## DESCRIPTION OF THE TASK
In your reply, write out the records exactly, each line intact.

## EXTRACTED MATERIAL
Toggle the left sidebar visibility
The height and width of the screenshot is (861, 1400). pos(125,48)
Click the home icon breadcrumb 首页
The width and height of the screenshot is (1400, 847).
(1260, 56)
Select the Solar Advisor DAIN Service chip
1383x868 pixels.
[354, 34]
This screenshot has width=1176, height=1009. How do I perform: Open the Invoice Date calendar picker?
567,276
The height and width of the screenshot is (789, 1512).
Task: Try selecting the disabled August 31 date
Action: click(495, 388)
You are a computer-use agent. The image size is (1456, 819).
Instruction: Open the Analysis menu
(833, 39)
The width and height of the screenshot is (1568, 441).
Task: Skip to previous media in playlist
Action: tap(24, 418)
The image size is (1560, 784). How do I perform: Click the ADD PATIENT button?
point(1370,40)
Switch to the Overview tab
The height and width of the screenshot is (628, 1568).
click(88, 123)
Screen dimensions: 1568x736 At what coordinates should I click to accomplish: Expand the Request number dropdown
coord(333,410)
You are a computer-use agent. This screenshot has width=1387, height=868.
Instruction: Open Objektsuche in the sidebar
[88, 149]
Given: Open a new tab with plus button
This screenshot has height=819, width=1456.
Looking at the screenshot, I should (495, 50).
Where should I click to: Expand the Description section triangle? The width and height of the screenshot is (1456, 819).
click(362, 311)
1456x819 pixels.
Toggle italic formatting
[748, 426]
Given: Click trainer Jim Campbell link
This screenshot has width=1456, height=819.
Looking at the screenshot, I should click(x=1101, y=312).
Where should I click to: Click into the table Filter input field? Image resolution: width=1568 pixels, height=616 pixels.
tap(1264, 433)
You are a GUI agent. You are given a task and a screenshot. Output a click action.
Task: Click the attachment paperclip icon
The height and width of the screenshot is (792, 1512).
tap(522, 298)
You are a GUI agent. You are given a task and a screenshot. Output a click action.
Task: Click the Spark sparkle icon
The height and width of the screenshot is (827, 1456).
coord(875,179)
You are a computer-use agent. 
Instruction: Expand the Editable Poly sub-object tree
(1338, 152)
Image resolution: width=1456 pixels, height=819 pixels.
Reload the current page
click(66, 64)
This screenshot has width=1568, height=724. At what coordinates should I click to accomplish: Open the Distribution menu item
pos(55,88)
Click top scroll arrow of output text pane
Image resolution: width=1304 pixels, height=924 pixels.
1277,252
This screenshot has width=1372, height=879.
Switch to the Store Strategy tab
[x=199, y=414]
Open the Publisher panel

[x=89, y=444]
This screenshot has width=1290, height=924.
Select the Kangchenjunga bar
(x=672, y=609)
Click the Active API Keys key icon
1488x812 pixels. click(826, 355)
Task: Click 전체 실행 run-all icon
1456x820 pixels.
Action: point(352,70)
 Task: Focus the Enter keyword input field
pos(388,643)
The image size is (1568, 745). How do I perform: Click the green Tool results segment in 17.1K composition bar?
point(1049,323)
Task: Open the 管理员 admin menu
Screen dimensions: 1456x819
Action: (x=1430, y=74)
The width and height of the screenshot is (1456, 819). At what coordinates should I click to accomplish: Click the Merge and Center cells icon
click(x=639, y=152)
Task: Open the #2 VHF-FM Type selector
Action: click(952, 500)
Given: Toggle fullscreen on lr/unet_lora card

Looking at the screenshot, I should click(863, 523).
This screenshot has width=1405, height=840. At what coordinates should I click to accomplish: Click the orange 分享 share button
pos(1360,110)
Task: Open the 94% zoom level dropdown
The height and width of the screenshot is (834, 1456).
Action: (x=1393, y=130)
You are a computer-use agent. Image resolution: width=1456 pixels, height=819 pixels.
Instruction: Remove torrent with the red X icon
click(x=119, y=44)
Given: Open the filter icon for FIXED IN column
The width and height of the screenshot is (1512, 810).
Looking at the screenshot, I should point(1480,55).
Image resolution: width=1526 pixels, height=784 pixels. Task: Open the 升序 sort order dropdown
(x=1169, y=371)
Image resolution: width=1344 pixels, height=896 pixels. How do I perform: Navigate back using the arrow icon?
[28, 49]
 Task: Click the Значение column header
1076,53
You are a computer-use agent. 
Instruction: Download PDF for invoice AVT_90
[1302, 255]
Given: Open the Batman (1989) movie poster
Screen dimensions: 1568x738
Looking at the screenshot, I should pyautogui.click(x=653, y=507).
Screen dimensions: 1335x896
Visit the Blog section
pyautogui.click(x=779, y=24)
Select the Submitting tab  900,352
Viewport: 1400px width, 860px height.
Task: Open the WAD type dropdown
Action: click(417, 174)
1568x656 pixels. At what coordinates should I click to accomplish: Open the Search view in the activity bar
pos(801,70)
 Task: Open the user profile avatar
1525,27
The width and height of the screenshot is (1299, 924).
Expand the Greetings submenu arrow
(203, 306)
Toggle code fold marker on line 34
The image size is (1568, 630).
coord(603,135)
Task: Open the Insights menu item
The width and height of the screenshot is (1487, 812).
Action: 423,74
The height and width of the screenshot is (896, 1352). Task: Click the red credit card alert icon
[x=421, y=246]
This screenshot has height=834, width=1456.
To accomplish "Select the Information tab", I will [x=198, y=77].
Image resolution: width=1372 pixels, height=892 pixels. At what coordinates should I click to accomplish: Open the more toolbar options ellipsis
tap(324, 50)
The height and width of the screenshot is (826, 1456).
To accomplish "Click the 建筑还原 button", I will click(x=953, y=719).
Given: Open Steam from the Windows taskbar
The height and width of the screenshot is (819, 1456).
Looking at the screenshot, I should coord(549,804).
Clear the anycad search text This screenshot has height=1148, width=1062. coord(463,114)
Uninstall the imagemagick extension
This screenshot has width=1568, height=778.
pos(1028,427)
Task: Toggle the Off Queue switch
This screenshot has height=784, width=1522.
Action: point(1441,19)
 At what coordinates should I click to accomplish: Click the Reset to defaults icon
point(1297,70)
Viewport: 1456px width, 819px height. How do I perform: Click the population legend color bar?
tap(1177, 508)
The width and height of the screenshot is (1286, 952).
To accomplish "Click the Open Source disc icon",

## FINAL ANSWER
Toggle the left sidebar visibility
The height and width of the screenshot is (861, 1400). pos(125,48)
Click the home icon breadcrumb 首页
The width and height of the screenshot is (1400, 847).
(1260, 56)
Select the Solar Advisor DAIN Service chip
1383x868 pixels.
[354, 34]
This screenshot has width=1176, height=1009. How do I perform: Open the Invoice Date calendar picker?
567,276
The height and width of the screenshot is (789, 1512).
Task: Try selecting the disabled August 31 date
Action: click(495, 388)
You are a computer-use agent. The image size is (1456, 819).
Instruction: Open the Analysis menu
(833, 39)
The width and height of the screenshot is (1568, 441).
Task: Skip to previous media in playlist
Action: tap(24, 418)
The image size is (1560, 784). How do I perform: Click the ADD PATIENT button?
point(1370,40)
Switch to the Overview tab
The height and width of the screenshot is (628, 1568).
click(88, 123)
Screen dimensions: 1568x736 At what coordinates should I click to accomplish: Expand the Request number dropdown
coord(333,410)
You are a computer-use agent. This screenshot has width=1387, height=868.
Instruction: Open Objektsuche in the sidebar
[88, 149]
Given: Open a new tab with plus button
This screenshot has height=819, width=1456.
Looking at the screenshot, I should (495, 50).
Where should I click to: Expand the Description section triangle? The width and height of the screenshot is (1456, 819).
click(362, 311)
1456x819 pixels.
Toggle italic formatting
[748, 426]
Given: Click trainer Jim Campbell link
This screenshot has width=1456, height=819.
Looking at the screenshot, I should click(x=1101, y=312).
Where should I click to: Click into the table Filter input field? Image resolution: width=1568 pixels, height=616 pixels.
tap(1264, 433)
You are a GUI agent. You are given a task and a screenshot. Output a click action.
Task: Click the attachment paperclip icon
The height and width of the screenshot is (792, 1512).
tap(522, 298)
You are a GUI agent. You are given a task and a screenshot. Output a click action.
Task: Click the Spark sparkle icon
The height and width of the screenshot is (827, 1456).
coord(875,179)
You are a computer-use agent. 
Instruction: Expand the Editable Poly sub-object tree
(1338, 152)
Image resolution: width=1456 pixels, height=819 pixels.
Reload the current page
click(66, 64)
This screenshot has width=1568, height=724. At what coordinates should I click to accomplish: Open the Distribution menu item
pos(55,88)
Click top scroll arrow of output text pane
Image resolution: width=1304 pixels, height=924 pixels.
1277,252
This screenshot has width=1372, height=879.
Switch to the Store Strategy tab
[x=199, y=414]
Open the Publisher panel

[x=89, y=444]
This screenshot has width=1290, height=924.
Select the Kangchenjunga bar
(x=672, y=609)
Click the Active API Keys key icon
1488x812 pixels. click(826, 355)
Task: Click 전체 실행 run-all icon
1456x820 pixels.
Action: point(352,70)
 Task: Focus the Enter keyword input field
pos(388,643)
The image size is (1568, 745). How do I perform: Click the green Tool results segment in 17.1K composition bar?
point(1049,323)
Task: Open the 管理员 admin menu
Screen dimensions: 1456x819
Action: (x=1430, y=74)
The width and height of the screenshot is (1456, 819). At what coordinates should I click to accomplish: Click the Merge and Center cells icon
click(x=639, y=152)
Task: Open the #2 VHF-FM Type selector
Action: click(952, 500)
Given: Toggle fullscreen on lr/unet_lora card

Looking at the screenshot, I should click(863, 523).
This screenshot has width=1405, height=840. At what coordinates should I click to accomplish: Click the orange 分享 share button
pos(1360,110)
Task: Open the 94% zoom level dropdown
The height and width of the screenshot is (834, 1456).
Action: (x=1393, y=130)
You are a computer-use agent. Image resolution: width=1456 pixels, height=819 pixels.
Instruction: Remove torrent with the red X icon
click(x=119, y=44)
Given: Open the filter icon for FIXED IN column
The width and height of the screenshot is (1512, 810).
Looking at the screenshot, I should point(1480,55).
Image resolution: width=1526 pixels, height=784 pixels. Task: Open the 升序 sort order dropdown
(x=1169, y=371)
Image resolution: width=1344 pixels, height=896 pixels. How do I perform: Navigate back using the arrow icon?
[28, 49]
 Task: Click the Значение column header
1076,53
You are a computer-use agent. 
Instruction: Download PDF for invoice AVT_90
[1302, 255]
Given: Open the Batman (1989) movie poster
Screen dimensions: 1568x738
Looking at the screenshot, I should pyautogui.click(x=653, y=507).
Screen dimensions: 1335x896
Visit the Blog section
pyautogui.click(x=779, y=24)
Select the Submitting tab  900,352
Viewport: 1400px width, 860px height.
Task: Open the WAD type dropdown
Action: click(417, 174)
1568x656 pixels. At what coordinates should I click to accomplish: Open the Search view in the activity bar
pos(801,70)
 Task: Open the user profile avatar
1525,27
The width and height of the screenshot is (1299, 924).
Expand the Greetings submenu arrow
(203, 306)
Toggle code fold marker on line 34
The image size is (1568, 630).
coord(603,135)
Task: Open the Insights menu item
The width and height of the screenshot is (1487, 812).
Action: 423,74
The height and width of the screenshot is (896, 1352). Task: Click the red credit card alert icon
[x=421, y=246]
This screenshot has height=834, width=1456.
To accomplish "Select the Information tab", I will [x=198, y=77].
Image resolution: width=1372 pixels, height=892 pixels. At what coordinates should I click to accomplish: Open the more toolbar options ellipsis
tap(324, 50)
The height and width of the screenshot is (826, 1456).
To accomplish "Click the 建筑还原 button", I will click(x=953, y=719).
Given: Open Steam from the Windows taskbar
The height and width of the screenshot is (819, 1456).
Looking at the screenshot, I should coord(549,804).
Clear the anycad search text This screenshot has height=1148, width=1062. coord(463,114)
Uninstall the imagemagick extension
This screenshot has width=1568, height=778.
pos(1028,427)
Task: Toggle the Off Queue switch
This screenshot has height=784, width=1522.
Action: point(1441,19)
 At what coordinates should I click to accomplish: Click the Reset to defaults icon
point(1297,70)
Viewport: 1456px width, 819px height. How do I perform: Click the population legend color bar?
tap(1177, 508)
The width and height of the screenshot is (1286, 952).
To accomplish "Click the Open Source disc icon",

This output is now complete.